When I got back to my room me and Joker ordered some mapodofu and kung pao chicken from 川香馆, I watched some South Park, listened to Infected Mushroom, enjoyed the comforts of home from afar. Joker got his Xbox about a week ago, shipped from home, and he's been playing all sorts of games 24/7. He's a Grand Theft Auto addict. He's also been playing Left for Dead, Call of Duty, and all such hack slash and shoot games. I've been playing him in Street Fighter 4. I'm always the Japanese sumo wrestler named Honda cause he's kickass. I promised I would introduce Joker to Fallout 3. It was...wait guess...5 kuai! That's less than a dollar. For a $50 game. The Chinese are ripoff artists, and I love it.

I've been on a crazy schedule, and though I could continue I've more or less decided to drop my Thursday class. I need the afternoon tomorrow to start making phone calls for internships, which I've been meaning to do since Monday. It's a little unfortunate cause I like the class, but having a class or internship for 6+ hours every weekday is too much, and the workload is sure to increase.

This weekend we have an organized class trip to some "culturally relevant" places around Shanghai that aren't extremely well known: Shaoxing, Xinchang, and Hengdian. Five of the 39 Chinese roommates we selected by ballot to join us Americans, and Joker apparently just missed out, coming in sixth. Its probably because we sit in our room every day playing Xbox. Or maybe its because he's a sexual deviant and the devil incarnate, both of which are completely true.

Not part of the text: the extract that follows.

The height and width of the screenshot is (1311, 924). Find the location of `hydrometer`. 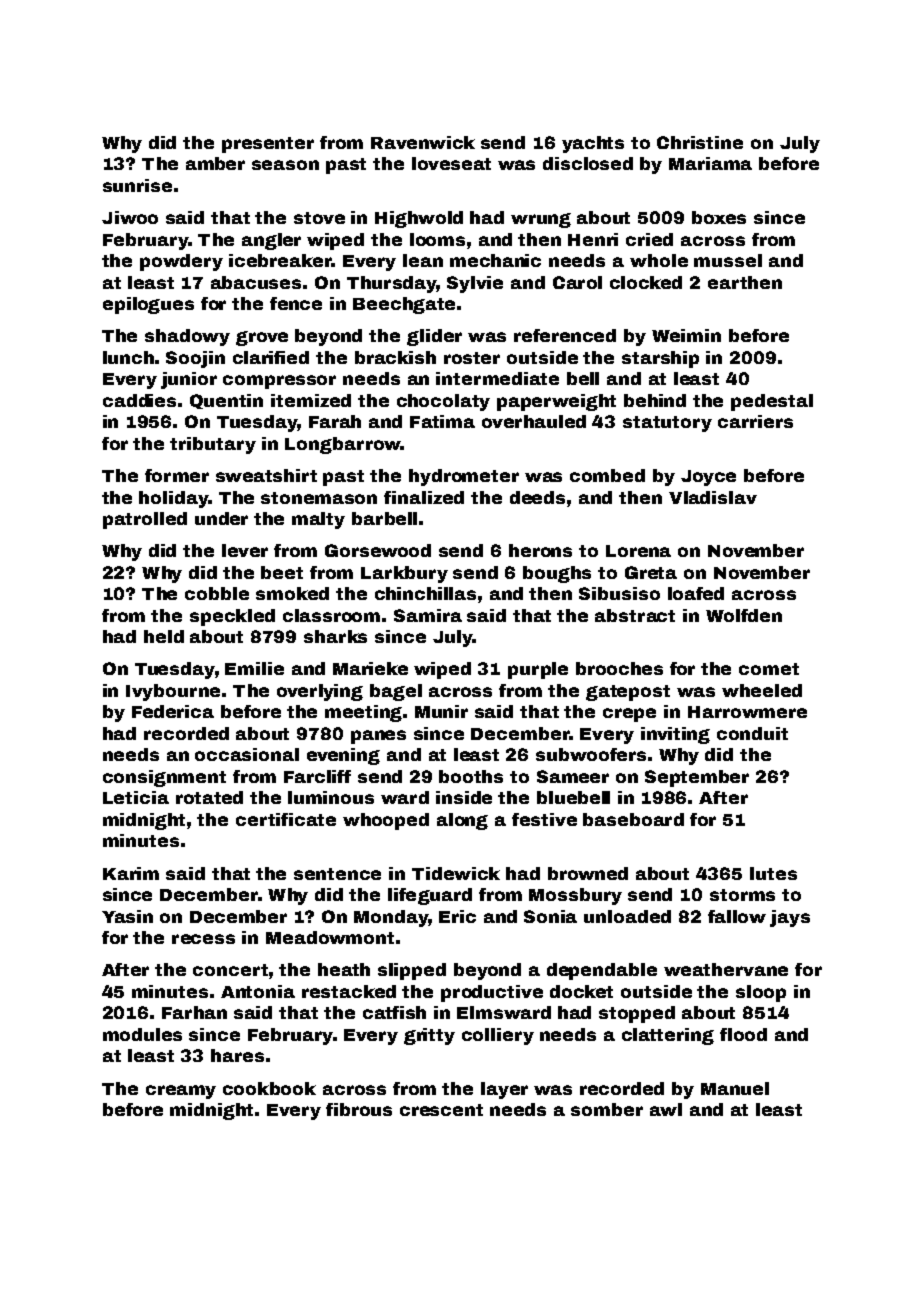

hydrometer is located at coordinates (464, 477).
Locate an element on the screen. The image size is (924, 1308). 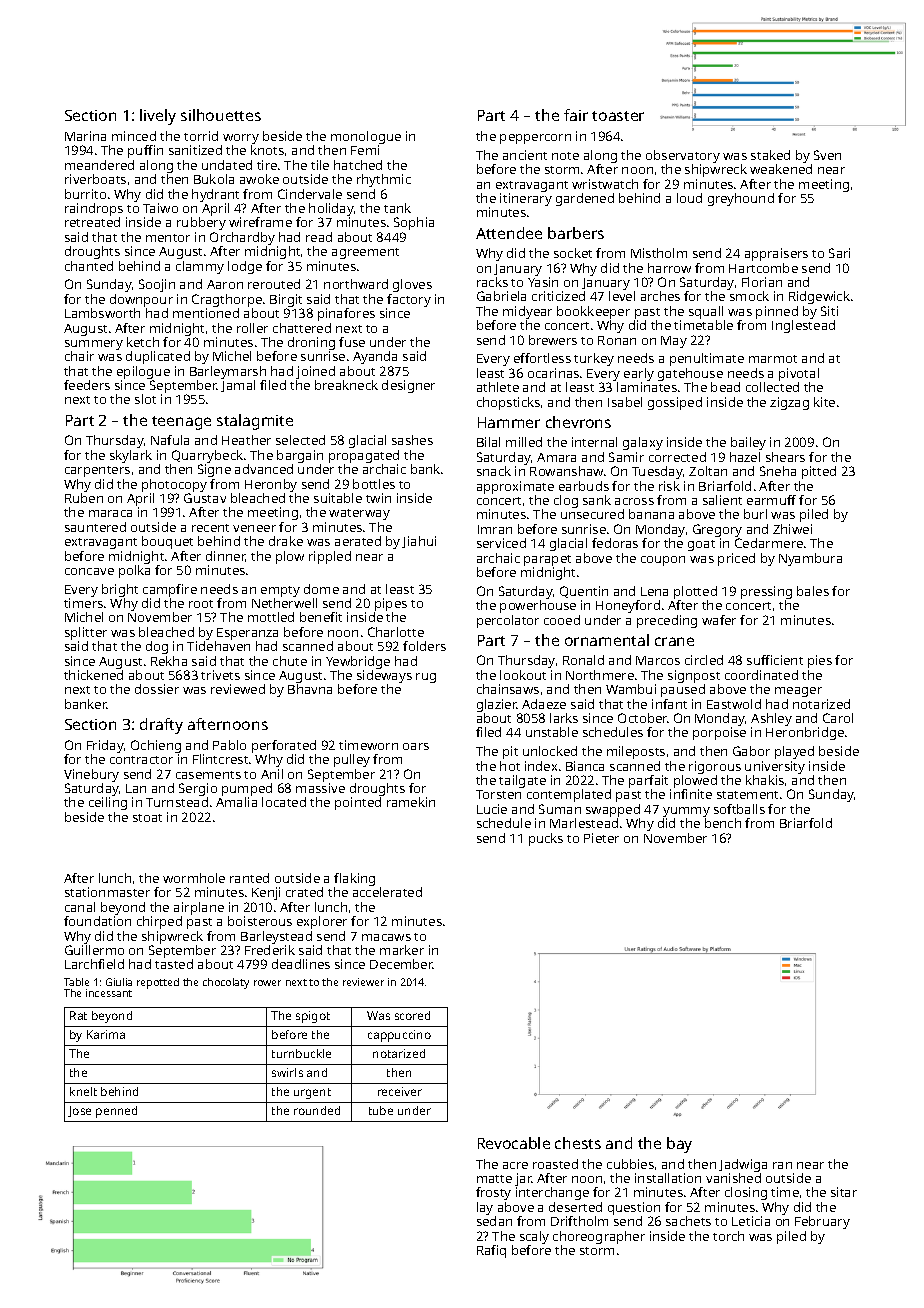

As the semester proceeds and midterms approach, I'm getting excited for the Hong Kong trip. We'll be going to Guangzhou, Shenzhen, Hong Kong, and Macao, all within a week. Leaving America on December 21st of last year seems like forever ago. And I have nothing but warm memories of my time in Hong Kong. Those Chinese people can speak English and have manners, and still everything is cheap--though not quite as cheap as here. Shanghai is amazing too, but its part of China, and the vibe is completely different in Hong Kong. Here everything is delayed gratification. Play is for the foreigners, the students, who flood enormous club dance floors. It's all about the future here, even for me. Hong Kong is (still) the now. Come earlier April, I'm there, perhaps hanging with Gary and Chris at a local bar shelling peanuts and downing Hoegaarden like just three long months ago.

I serially miss people from home. No use in naming names, because I'll inevitably leave people out. But the things you learn from people stand out more clearly when you have to create a new life on your own. No doubt a lot of people have taught me a lot of things. And there are people here I'm learning from too, which to my mind is absolutely incredible, and I count myself lucky.

Thinking about this blog, it occurred to me during a shit break I just took how unusually frank I am when writing stuff down. In fact, I don't think I have much to relate, nor many people interested in hearing it. I set up this blog to keep in touch and communicate with people back home, but I don't hear back very often. I can't post pictures. And to post anything at all I must climb the Chinese Firewall. But it can be therapeutic to verbalize a string of thoughts in text, even without anyone on the other end, and I'm betting I'll be looking back someday at my entries from the comfort of my warm room, when "China" is just a 6-month linguistic, cultural, and experiential impression on my mind.

From China, this is the Italian explorer signing off.